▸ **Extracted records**
################

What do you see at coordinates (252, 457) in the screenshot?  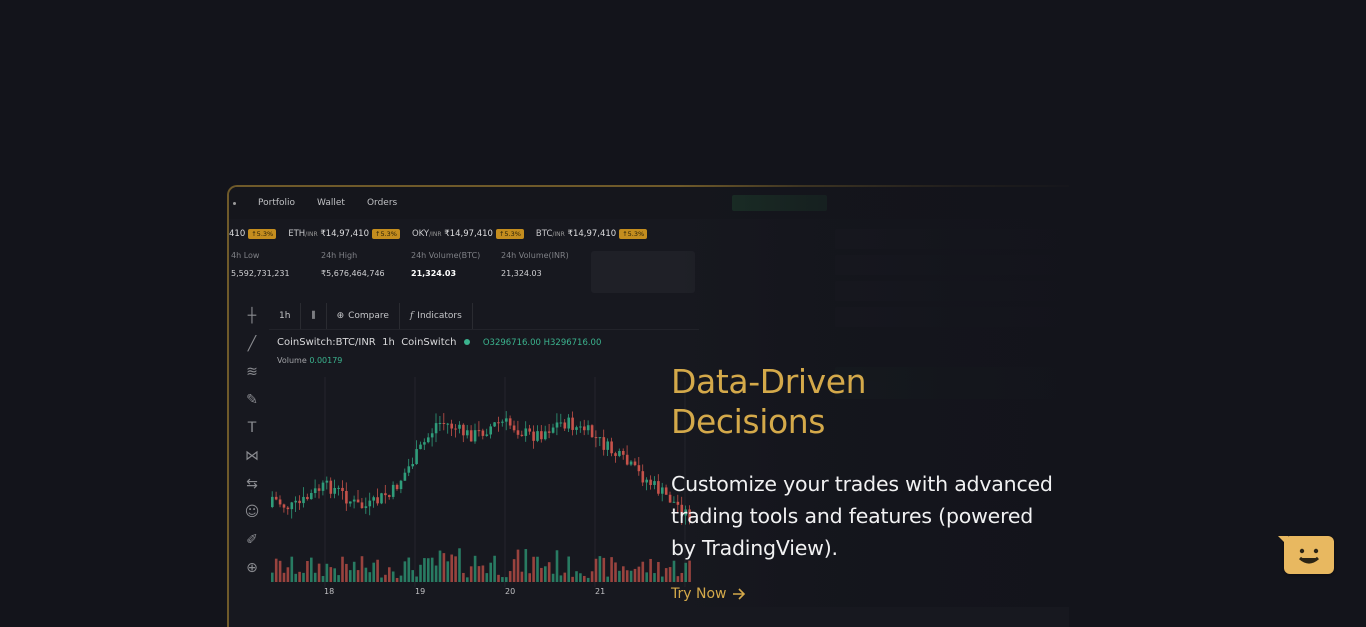 I see `drawing-toolbar: ┼ ╱ ≋ ✎ T ⋈ ⇆ ☺ ✐ ⊕` at bounding box center [252, 457].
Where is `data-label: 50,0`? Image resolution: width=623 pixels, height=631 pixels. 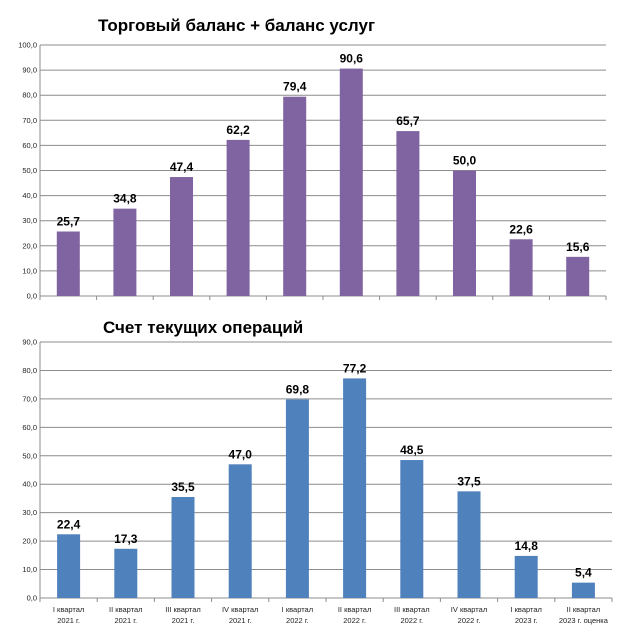
data-label: 50,0 is located at coordinates (465, 161).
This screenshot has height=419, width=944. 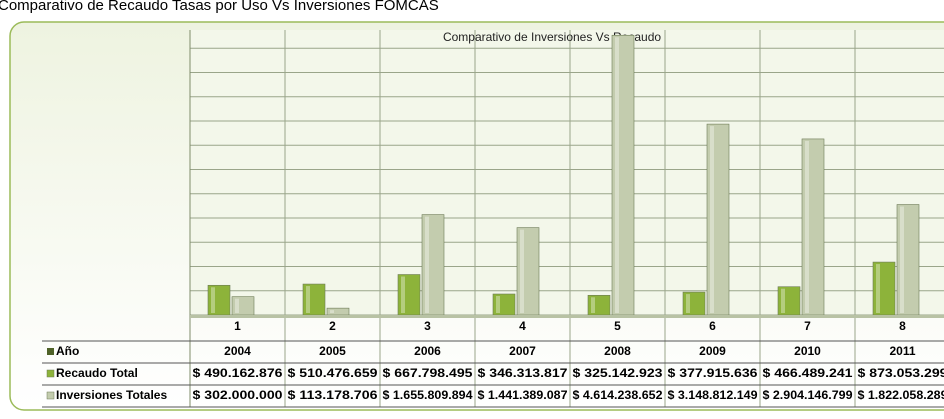 What do you see at coordinates (618, 374) in the screenshot?
I see `table-value: $ 325.142.923` at bounding box center [618, 374].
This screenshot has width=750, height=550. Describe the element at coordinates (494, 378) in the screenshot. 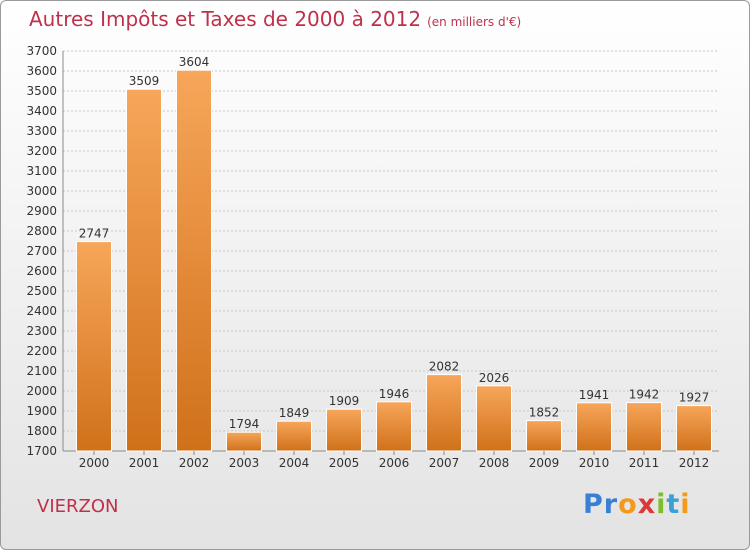

I see `data-label-2008: 2026` at that location.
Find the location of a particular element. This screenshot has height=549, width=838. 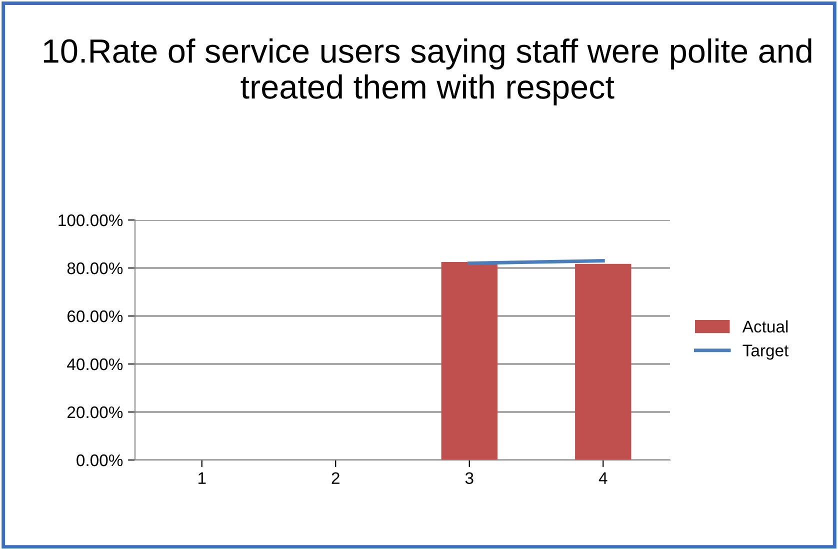

y-tick-label: 80.00% is located at coordinates (95, 268).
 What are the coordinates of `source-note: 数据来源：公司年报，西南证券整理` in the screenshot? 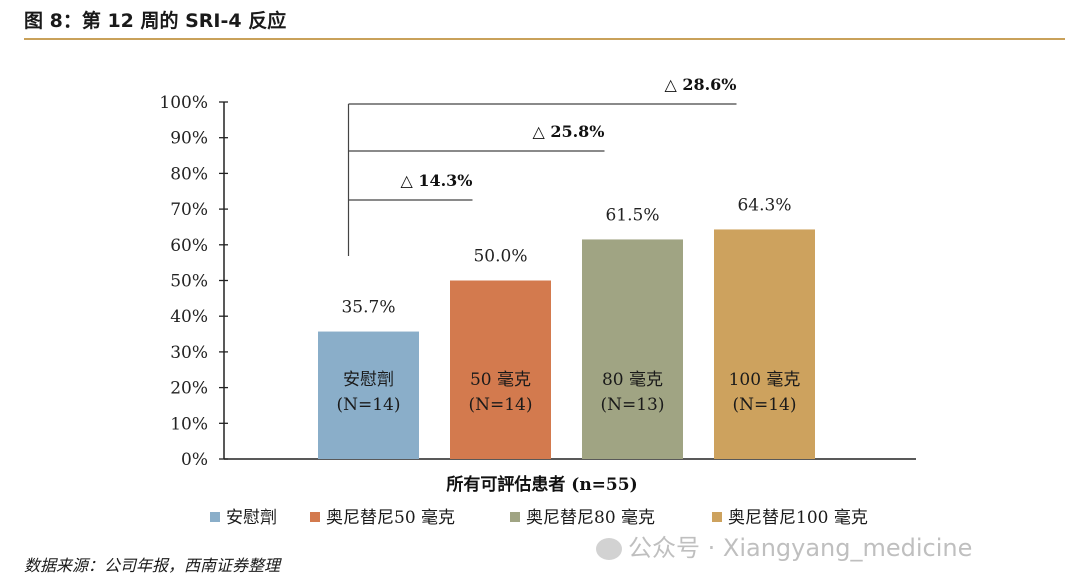 It's located at (152, 566).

################

▸ **Your objective**
Swap "screenshot" for "image" wherever it occurs in the records from the line with "This screenshot has width=750, height=550." up to and including the line with "y-tick-label: 80.00% is". Give back only those lines, otherwise unchanged and with the pictures left out.

▸ **Answer section**
This image has width=750, height=550. Describe the element at coordinates (494, 378) in the image. 

I see `data-label-2008: 2026` at that location.
Find the location of a particular element. This image has height=549, width=838. 

y-tick-label: 80.00% is located at coordinates (95, 268).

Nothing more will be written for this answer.